Dit signaleringsoverleg is een vrucht van die gedachte. ‘Maar makkelijk is het niet’, vindt Elings. ‘Je moet oppassen voor willekeur. Je wil bijvoorbeeld niet marchanderen tussen grote ondernemers, of die met een grote mond en de kleintjes.’
Dus strijken ze hier over het hart als een werkgever zijn schuld niet binnen de maximale betaaltermijn van 60 maanden kan voldoen, maar wel over 62. Of als de eigenaar van het Chinees-Indisch specialiteitenrestaurant belooft, ondanks alle gemiste deadlines, over twee weken écht een leesbare administratie aan te leveren waaruit zijn omzetverlies blijkt. Maar ze moeten ook oppassen: zijn ze te soepel en te goed van vertrouwen, dan kan de belastingbetaler straks zomaar verhaal komen halen. Het waren immers zijn miljarden die zijn uitgegeven.
Dat Nederlandse huishoudens flink in de buidel hebben getast om het bedrijfsleven overeind te houden, blijkt wel uit de laatste berekening van de verantwoordelijke ministeries. Opgeteld kostte alle coronasteun, inclusief die voor de vaste lasten, een duizelingwekkende 42,4 miljard euro, ofwel: 5.000 euro per huishouden. Het staat buiten kijf dat daarmee het beoogde doel is bereikt: dankzij de subsidies zijn, naast Zweden, in geen land zo weinig banen verloren gegaan als in Nederland.
Krapte arbeidsmarkt
Al worden ook de neveneffecten van de miljardenoperatie steeds zichtbaarder: dankzij de steun werd de economische dynamiek twee jaar lang verstoord. Het leidde tot een historisch laag aantal faillissementen en was zo mede debet aan de huidige krapte op de arbeidsmarkt. Bovendien schiep het onbedoeld een precedent: dat vadertje staat bij elke crisis de portemonnee wel zou trekken. Zo moest het kabinet dit najaar ook de portemonnee trekken voor een tegemoetkoming voor energie-intensieve bedrijven.

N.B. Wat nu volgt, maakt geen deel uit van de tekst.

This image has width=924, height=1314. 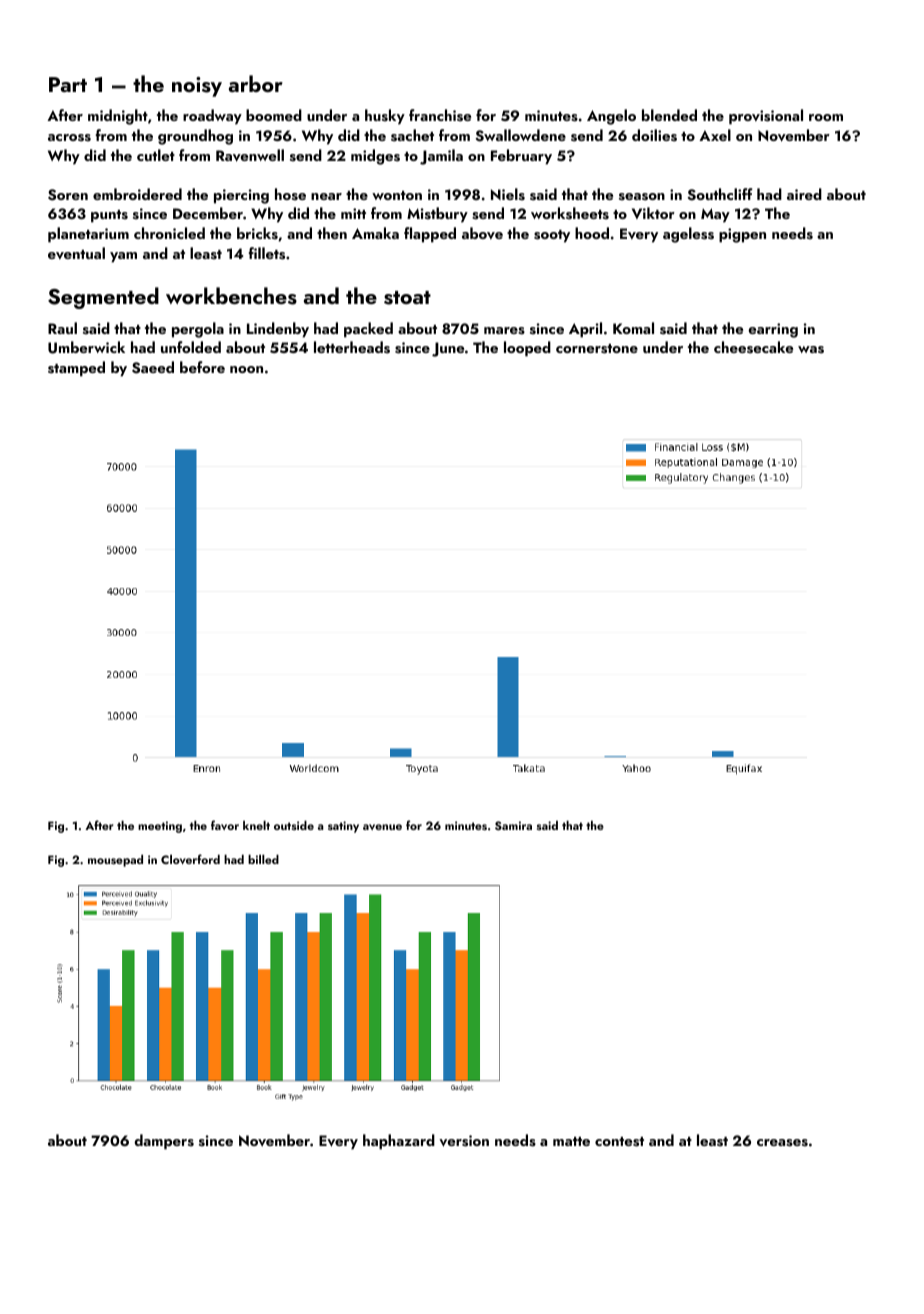 What do you see at coordinates (811, 350) in the image?
I see `was` at bounding box center [811, 350].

Bij het UWV merken ze ook dat het sentiment van ondernemers over de organisatie misschien niet meer altijd zo rooskleurig is als aan het begin van de crisis. Waren ze toen de ‘brandweermannen’, ‘de redders in nood’, nu herkennen sommigen in hen de pyromaan.
Het blijkt wel uit de 12 duizend bezwaar- en beroepszaken die tegen de uitkeringsinstantie zijn aangespannen door ondernemers die het niet eens zijn met de hoogte van een terugvordering. Elings maakt zich dan ook geen illusies: ‘De komende zeven jaar zijn wij nog wel bekertjes aan het rapen.’
NOW verrekend
Ondernemers met meer dan 20 procent omzetverlies konden tijdens de coronacrisis een tegemoetkoming krijgen voor de loonkosten (NOW). Het betrof een voorschot op basis van verwacht omzetverlies. Het UWV berekent nu of werkgevers te veel of te weinig subsidie hebben ontvangen. Daarvoor moeten zij hun daadwerkelijke omzetverlies doorgeven aan de uitkeringsinstantie. Voor de vier NOW-periodes tussen oktober 2020 tot en met september 2021 hebben ze daarvoor tot uiterlijk 22 februari de tijd.